Lincoln sets 0% capital levy for 2021 budget

By Tristan Marks
NewsNow

The Town of Lincoln has moved forward on its 2021 capital budget, setting a zero per cent capital levy increase with a proposed one per cent special infrastructure levy for the next year.

Council approved the capital budget in principal at its Dec. 7 meeting.

The levy will account for about $3 million of the more than $27 million capital budget. The rest of the budget will be paid through reserve funds, long-term borrowing, development charges and other sources.

To help inform budget decisions, Town Staff created a budget engagement survey to collect feedback from Lincoln residents, which can be found online at Lincoln.ca. Many items in the budget reflect the responses from more than 300 residents.

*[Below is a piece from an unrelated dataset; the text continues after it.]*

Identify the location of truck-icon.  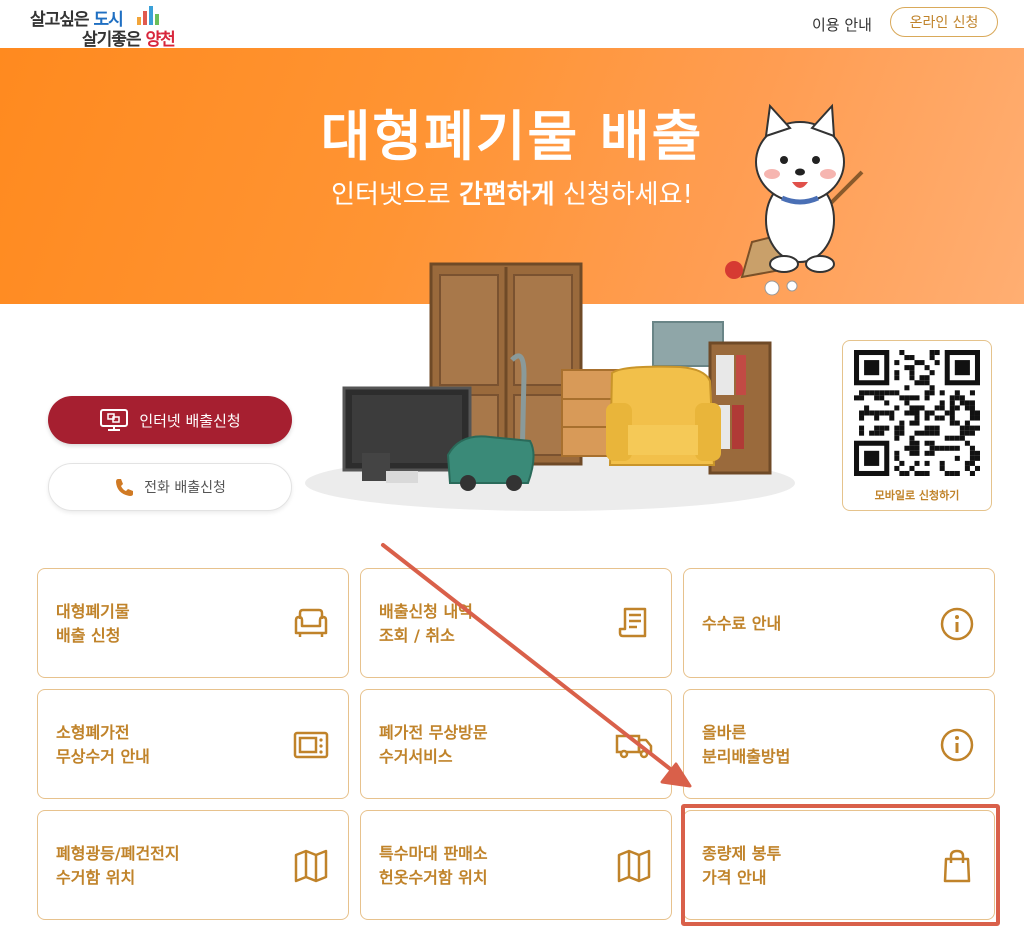
(634, 746).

As an example, in response to the question ‘where would you like to see investments made?’, 22 per cent responded with ‘roads’.

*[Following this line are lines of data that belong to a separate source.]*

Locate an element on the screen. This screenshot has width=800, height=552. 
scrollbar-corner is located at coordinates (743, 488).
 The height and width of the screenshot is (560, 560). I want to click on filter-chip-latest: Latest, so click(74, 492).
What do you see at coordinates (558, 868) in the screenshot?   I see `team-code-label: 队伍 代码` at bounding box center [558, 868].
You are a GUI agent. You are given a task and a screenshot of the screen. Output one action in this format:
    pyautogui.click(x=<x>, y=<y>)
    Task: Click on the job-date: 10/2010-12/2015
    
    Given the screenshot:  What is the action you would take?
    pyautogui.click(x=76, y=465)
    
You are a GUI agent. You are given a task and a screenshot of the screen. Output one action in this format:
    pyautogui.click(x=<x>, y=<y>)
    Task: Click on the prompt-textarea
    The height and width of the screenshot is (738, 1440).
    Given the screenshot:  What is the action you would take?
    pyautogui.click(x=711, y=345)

More than $14 million of the capital budget will be invested in transportation-related projects. Major items in this category include Jordan Village road restoration and Lincoln’s road improvement program.

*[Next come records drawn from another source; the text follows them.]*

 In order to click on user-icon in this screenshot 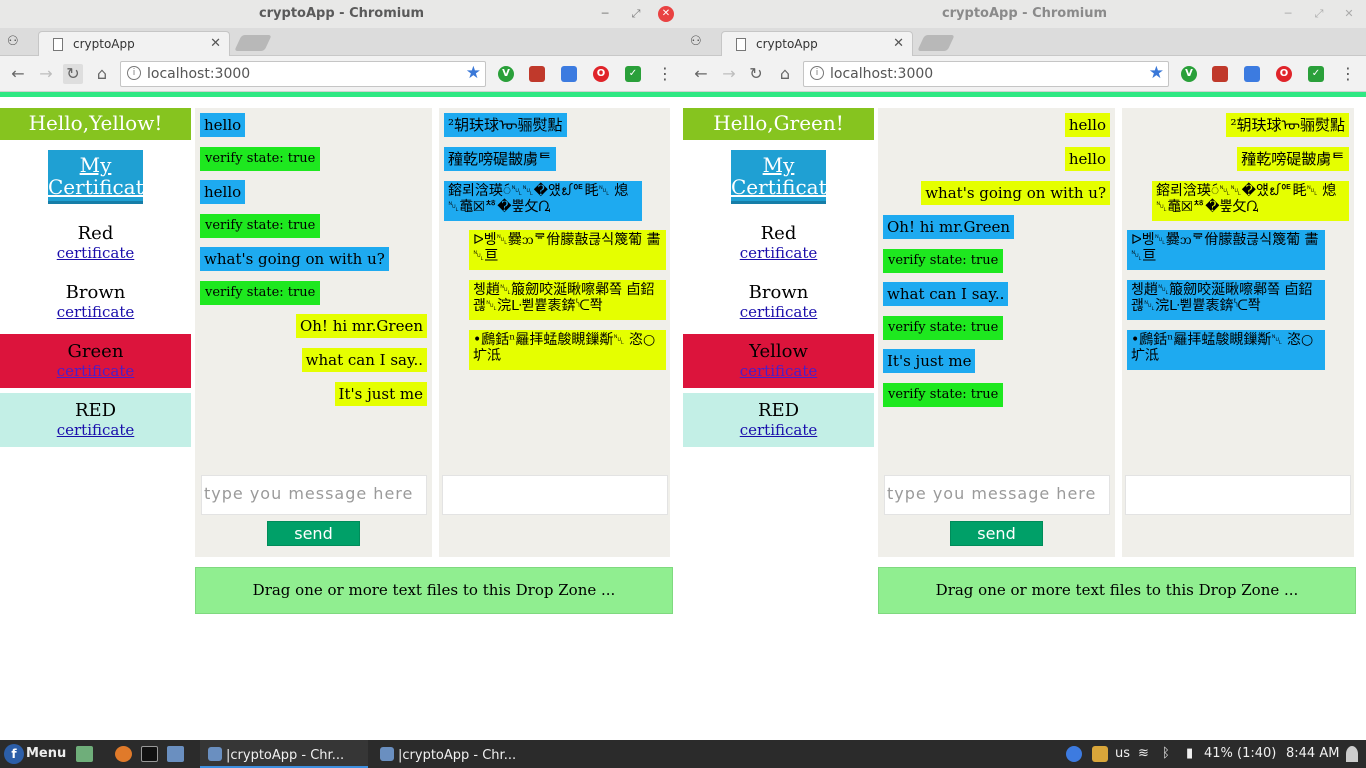, I will do `click(1352, 754)`.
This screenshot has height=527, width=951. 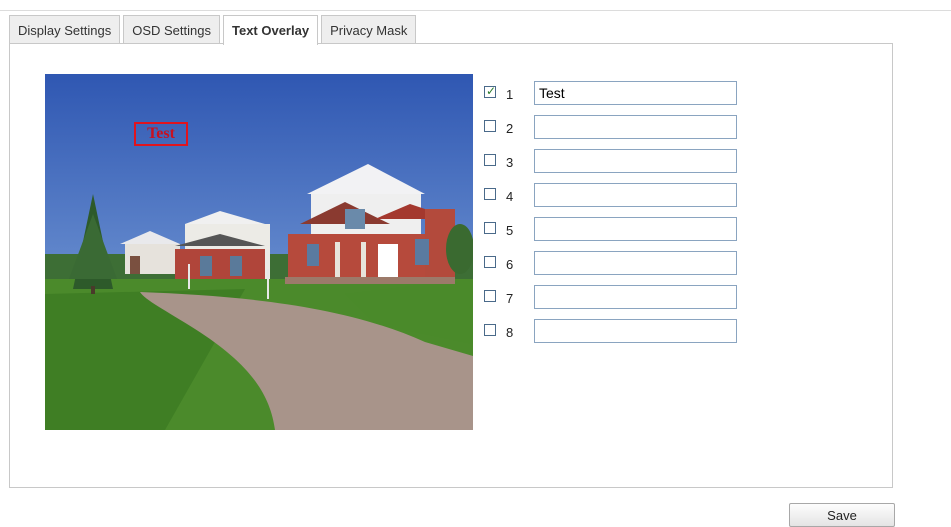 What do you see at coordinates (510, 94) in the screenshot?
I see `overlay-1-number: 1` at bounding box center [510, 94].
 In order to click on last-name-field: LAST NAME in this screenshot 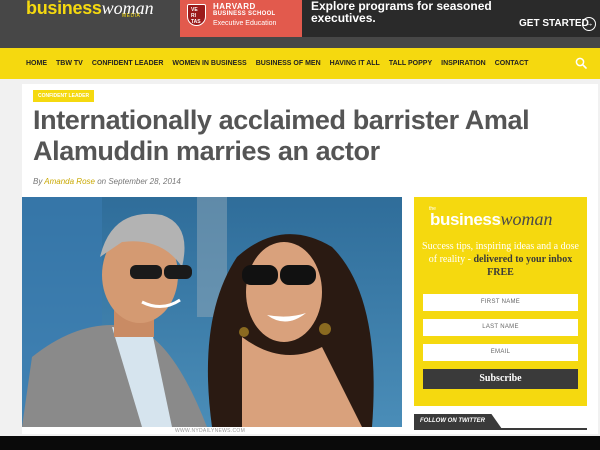, I will do `click(500, 328)`.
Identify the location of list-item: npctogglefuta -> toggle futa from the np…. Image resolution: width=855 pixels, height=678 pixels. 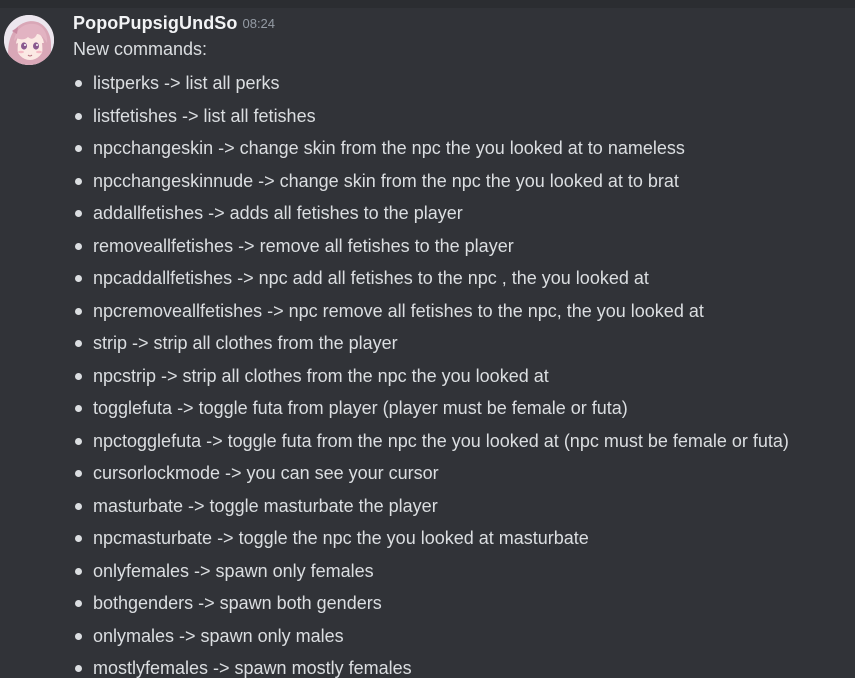
(464, 442).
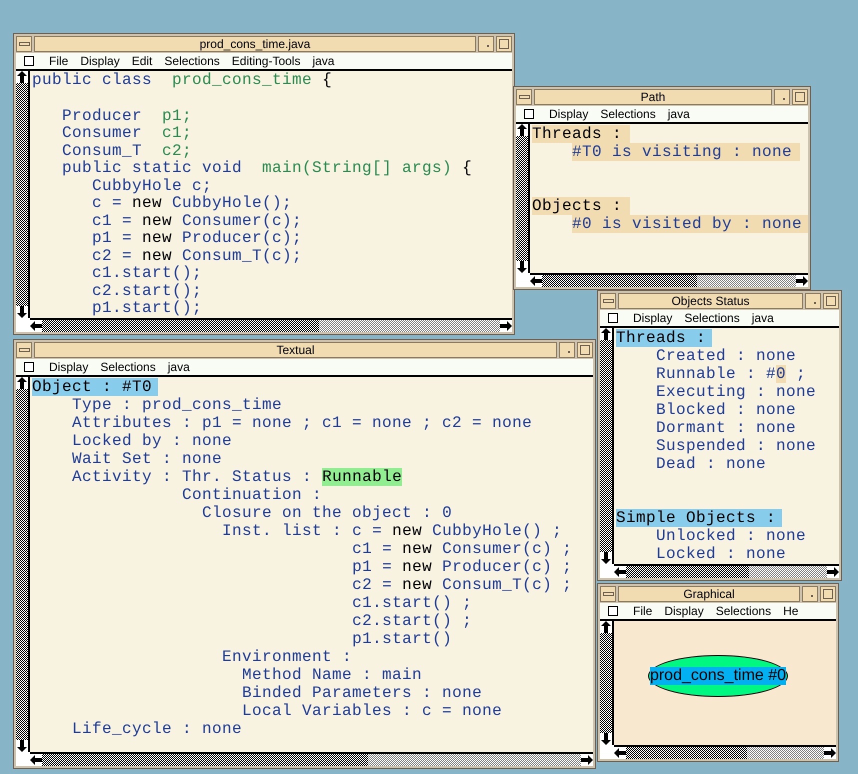 The height and width of the screenshot is (774, 858). Describe the element at coordinates (327, 513) in the screenshot. I see `text-line: Closure on the object : 0` at that location.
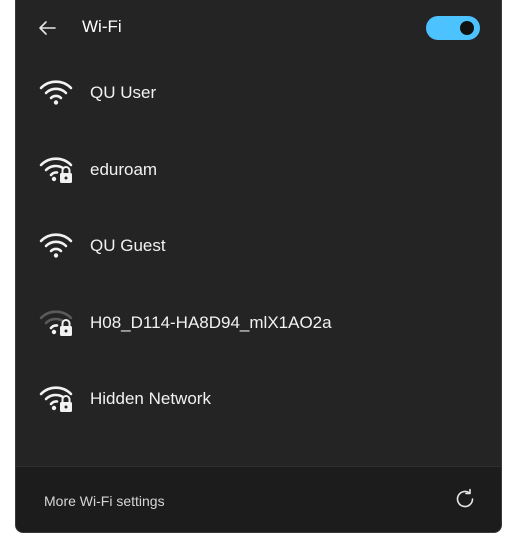 This screenshot has width=516, height=535. I want to click on refresh-button, so click(465, 499).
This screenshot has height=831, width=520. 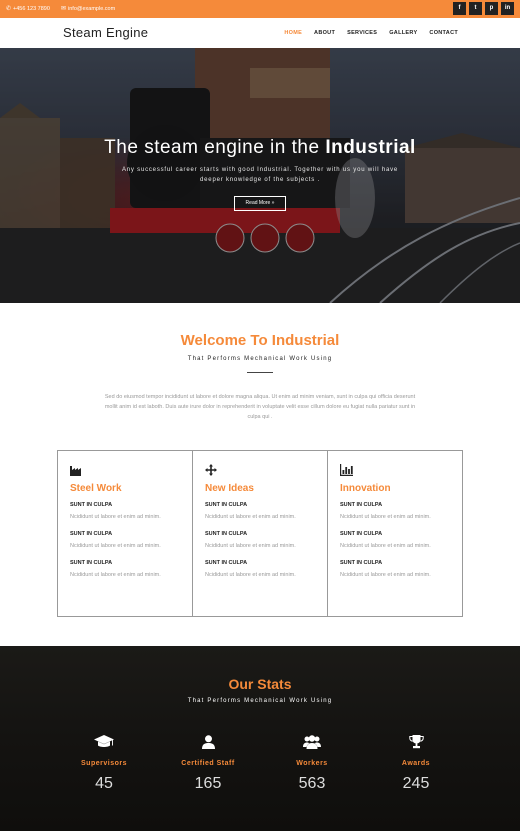 What do you see at coordinates (32, 9) in the screenshot?
I see `phone-number: +456 123 7890` at bounding box center [32, 9].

Likewise, the top answer to a question regarding funding for additional infrastructures was ‘Continue the special infrastructure levy’.

Initially, staff suggested pausing the special infrastructure levy at its rate from last year, but after some discussion at a Dec. 2 committee of the whole meeting, council decided to increase it at a one per cent rate.

Other items listed in the capital budget include park upgrades and maintenance, sewer upsizing projects, watermain replacements and more.

Lincoln CAO Mike Kirkopoulos said he and staff “felt it was prudent” to make sure the 2021 budget balanced the Town’s infrastructure needs with affordability for Lincoln residents who struggled through the Covid pandemic.

“Staff were prudent in what we presented to council, putting forward projects that continue to build on the infrastructure priorities of our community; utilizing a balance of capital levy, our healthy financial reserves and DCs, as well as debenturing where appropriate,” Kirkopoulos said.

“It is important to note that Council and Staff see infrastructure investment as a method of economic recovery, putting people to work in our community is a key element of setting Lincoln and the broader region down a path of prosperity.”

With the 2021 capital budget approved in principal, council will begin to consider drafts for the 2021 operating budget next month.